Metrics with different analysis levels have the same name

qjiang002 commented 1 year ago

Some tasks may use the same metric on different analysis levels. Although they metric functions at different levels are different, they share the same name, and this leads to the same metric names in the report's overall performance. Such tasks are NER and argument pair extraction (APE).

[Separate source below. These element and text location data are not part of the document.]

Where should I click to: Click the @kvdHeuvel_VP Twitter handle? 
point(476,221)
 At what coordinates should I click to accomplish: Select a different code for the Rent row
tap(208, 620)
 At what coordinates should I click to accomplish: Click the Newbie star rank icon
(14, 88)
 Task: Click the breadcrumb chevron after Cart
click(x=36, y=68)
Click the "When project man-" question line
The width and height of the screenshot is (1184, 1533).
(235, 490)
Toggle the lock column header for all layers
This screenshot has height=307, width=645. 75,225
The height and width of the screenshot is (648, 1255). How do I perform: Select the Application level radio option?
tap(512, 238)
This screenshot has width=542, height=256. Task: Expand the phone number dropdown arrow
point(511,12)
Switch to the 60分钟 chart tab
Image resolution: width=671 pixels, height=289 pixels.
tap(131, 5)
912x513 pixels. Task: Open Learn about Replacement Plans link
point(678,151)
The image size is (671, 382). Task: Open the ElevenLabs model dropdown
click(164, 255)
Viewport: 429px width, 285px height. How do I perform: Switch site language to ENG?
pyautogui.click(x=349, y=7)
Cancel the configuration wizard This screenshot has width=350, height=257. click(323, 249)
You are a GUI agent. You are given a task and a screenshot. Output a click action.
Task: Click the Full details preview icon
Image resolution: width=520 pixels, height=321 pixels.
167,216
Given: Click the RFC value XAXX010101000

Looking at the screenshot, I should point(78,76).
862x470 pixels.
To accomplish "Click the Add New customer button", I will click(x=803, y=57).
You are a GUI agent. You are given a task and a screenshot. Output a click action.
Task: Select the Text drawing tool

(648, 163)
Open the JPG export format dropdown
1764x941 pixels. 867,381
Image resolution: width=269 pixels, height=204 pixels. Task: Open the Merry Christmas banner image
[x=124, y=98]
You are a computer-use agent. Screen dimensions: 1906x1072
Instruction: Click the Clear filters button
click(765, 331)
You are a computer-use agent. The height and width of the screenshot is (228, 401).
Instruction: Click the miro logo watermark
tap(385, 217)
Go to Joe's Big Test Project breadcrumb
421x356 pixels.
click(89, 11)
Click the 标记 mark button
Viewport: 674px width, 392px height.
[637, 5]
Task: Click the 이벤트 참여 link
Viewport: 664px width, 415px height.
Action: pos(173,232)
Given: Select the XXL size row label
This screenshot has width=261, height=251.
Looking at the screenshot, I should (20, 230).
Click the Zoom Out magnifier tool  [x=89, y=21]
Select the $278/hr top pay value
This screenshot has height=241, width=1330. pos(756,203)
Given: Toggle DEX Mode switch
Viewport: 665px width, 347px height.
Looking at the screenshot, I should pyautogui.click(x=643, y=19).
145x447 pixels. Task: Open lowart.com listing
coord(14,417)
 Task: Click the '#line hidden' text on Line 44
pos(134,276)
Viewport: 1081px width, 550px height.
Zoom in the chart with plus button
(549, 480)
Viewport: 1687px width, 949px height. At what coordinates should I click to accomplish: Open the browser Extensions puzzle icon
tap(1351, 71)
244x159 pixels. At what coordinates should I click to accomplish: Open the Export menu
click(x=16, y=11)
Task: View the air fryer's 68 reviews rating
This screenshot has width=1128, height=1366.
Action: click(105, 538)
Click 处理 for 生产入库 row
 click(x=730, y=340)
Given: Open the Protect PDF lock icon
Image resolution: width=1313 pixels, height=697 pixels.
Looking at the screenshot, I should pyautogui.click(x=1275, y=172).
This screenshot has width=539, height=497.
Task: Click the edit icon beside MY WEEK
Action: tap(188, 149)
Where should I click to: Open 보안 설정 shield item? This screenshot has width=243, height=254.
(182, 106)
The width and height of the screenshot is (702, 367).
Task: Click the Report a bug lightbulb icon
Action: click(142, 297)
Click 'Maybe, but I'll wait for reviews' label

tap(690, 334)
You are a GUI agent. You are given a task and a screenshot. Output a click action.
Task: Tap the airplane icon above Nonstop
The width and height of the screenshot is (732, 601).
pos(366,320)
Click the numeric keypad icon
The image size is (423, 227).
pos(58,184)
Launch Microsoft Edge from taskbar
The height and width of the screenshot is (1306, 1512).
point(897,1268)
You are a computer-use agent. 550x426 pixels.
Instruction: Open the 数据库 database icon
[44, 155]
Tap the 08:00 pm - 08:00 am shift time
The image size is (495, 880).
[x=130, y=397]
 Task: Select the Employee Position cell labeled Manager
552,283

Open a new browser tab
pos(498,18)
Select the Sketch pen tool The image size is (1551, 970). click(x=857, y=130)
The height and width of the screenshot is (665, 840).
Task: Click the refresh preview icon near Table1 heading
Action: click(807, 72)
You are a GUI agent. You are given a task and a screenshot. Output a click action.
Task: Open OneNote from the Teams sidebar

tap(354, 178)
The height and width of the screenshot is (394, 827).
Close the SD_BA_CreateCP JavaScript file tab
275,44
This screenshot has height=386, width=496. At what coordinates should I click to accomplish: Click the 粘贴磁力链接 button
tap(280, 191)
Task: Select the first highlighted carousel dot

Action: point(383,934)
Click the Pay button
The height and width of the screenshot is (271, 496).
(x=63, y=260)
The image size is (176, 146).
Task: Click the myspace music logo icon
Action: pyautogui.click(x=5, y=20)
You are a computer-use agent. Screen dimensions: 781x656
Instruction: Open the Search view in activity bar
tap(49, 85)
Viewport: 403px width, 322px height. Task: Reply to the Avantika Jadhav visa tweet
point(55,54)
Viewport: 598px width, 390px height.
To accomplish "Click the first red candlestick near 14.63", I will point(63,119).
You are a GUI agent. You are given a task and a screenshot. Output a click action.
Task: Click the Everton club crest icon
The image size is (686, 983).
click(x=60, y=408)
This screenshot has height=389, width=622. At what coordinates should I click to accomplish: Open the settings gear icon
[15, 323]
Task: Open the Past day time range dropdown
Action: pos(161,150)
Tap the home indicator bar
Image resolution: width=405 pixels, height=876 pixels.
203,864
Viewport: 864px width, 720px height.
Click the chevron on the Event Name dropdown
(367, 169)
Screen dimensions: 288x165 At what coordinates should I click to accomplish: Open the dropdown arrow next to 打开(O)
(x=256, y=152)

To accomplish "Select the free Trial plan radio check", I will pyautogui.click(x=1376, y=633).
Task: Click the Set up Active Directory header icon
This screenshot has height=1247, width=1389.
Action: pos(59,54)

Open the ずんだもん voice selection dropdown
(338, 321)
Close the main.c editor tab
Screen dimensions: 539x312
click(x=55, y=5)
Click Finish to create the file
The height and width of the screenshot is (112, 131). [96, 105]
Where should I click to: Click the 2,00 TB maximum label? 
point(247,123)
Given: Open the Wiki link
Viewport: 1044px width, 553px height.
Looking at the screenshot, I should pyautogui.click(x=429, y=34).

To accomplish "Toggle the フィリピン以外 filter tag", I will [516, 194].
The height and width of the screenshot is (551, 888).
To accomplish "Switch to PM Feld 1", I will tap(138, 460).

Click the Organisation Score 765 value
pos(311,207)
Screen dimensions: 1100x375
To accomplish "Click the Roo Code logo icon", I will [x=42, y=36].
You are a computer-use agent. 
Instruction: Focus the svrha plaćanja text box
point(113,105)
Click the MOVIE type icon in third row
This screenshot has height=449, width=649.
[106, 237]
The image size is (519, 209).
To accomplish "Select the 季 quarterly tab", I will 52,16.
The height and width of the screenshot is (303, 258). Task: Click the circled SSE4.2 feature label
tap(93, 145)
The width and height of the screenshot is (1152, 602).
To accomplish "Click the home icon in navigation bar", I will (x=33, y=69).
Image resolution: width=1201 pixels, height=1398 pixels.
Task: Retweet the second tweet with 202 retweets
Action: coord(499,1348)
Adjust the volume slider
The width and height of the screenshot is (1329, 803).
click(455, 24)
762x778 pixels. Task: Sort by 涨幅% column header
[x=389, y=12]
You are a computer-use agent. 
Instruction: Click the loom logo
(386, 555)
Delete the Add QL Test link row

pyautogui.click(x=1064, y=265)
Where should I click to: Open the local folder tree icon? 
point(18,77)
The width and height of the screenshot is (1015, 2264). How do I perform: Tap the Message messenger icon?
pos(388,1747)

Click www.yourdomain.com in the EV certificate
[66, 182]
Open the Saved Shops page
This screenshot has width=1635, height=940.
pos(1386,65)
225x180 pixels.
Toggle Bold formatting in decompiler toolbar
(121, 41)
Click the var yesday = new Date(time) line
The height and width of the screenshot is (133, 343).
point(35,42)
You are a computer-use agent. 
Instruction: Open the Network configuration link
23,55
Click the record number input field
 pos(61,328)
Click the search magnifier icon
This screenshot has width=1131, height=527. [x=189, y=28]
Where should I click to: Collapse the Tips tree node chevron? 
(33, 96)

This may cause problem in sorting the systems using the metric score. When changing list[(name, thing)] to dict[name]=thing, analysis levels should be one level above metric name in issue #491 .

NER default metrics

defaults: dict[str, dict[str, MetricConfig]] = {
    "example": {
        "F1": SeqF1ScoreConfig(
            source_language=source_language,
            target_language=target_language,
            tag_schema="bio",
        )
    },
    "span": {
        "F1": F1ScoreConfig(
            source_language=source_language,
            target_language=target_language,
            ignore_classes=[cls._DEFAULT_TAG],
        )
    },
}

NER analysis report

  "results": {
    "overall": [
      {
        "F1": {
          "value": 0.9221652220060144,
          "confidence_score_low": null,
          "confidence_score_high": null,
          "auxiliary_result": null
        }
      },
      {
        "F1": {
          "value": 0.9221652220060145,
          "confidence_score_low": null,
          "confidence_score_high": null,
          "auxiliary_result": null
        }
      }
    ]
}

APE default metrics

defaults: dict[str, dict[str, MetricConfig]] = {
    'example': {
        "F1": APEF1ScoreConfig(
            source_language=source_language,
            target_language=target_language,
        )
    },
    'block': {
        "F1": F1ScoreConfig(
            source_language=source_language,
            target_language=target_language,
            ignore_classes=[cls._DEFAULT_TAG],
        )
    },
}

APE analysis report

  "results": {
    "overall": [
      {
        "F1": {
          "value": 0.25625192960790366,
          "confidence_score_low": null,
          "confidence_score_high": null,
          "auxiliary_result": null
        }
      },
      {
        "F1": {
          "value": 0.25625192960790366,
          "confidence_score_low": null,
          "confidence_score_high": null,
          "auxiliary_result": null
        }
      }
    ]
}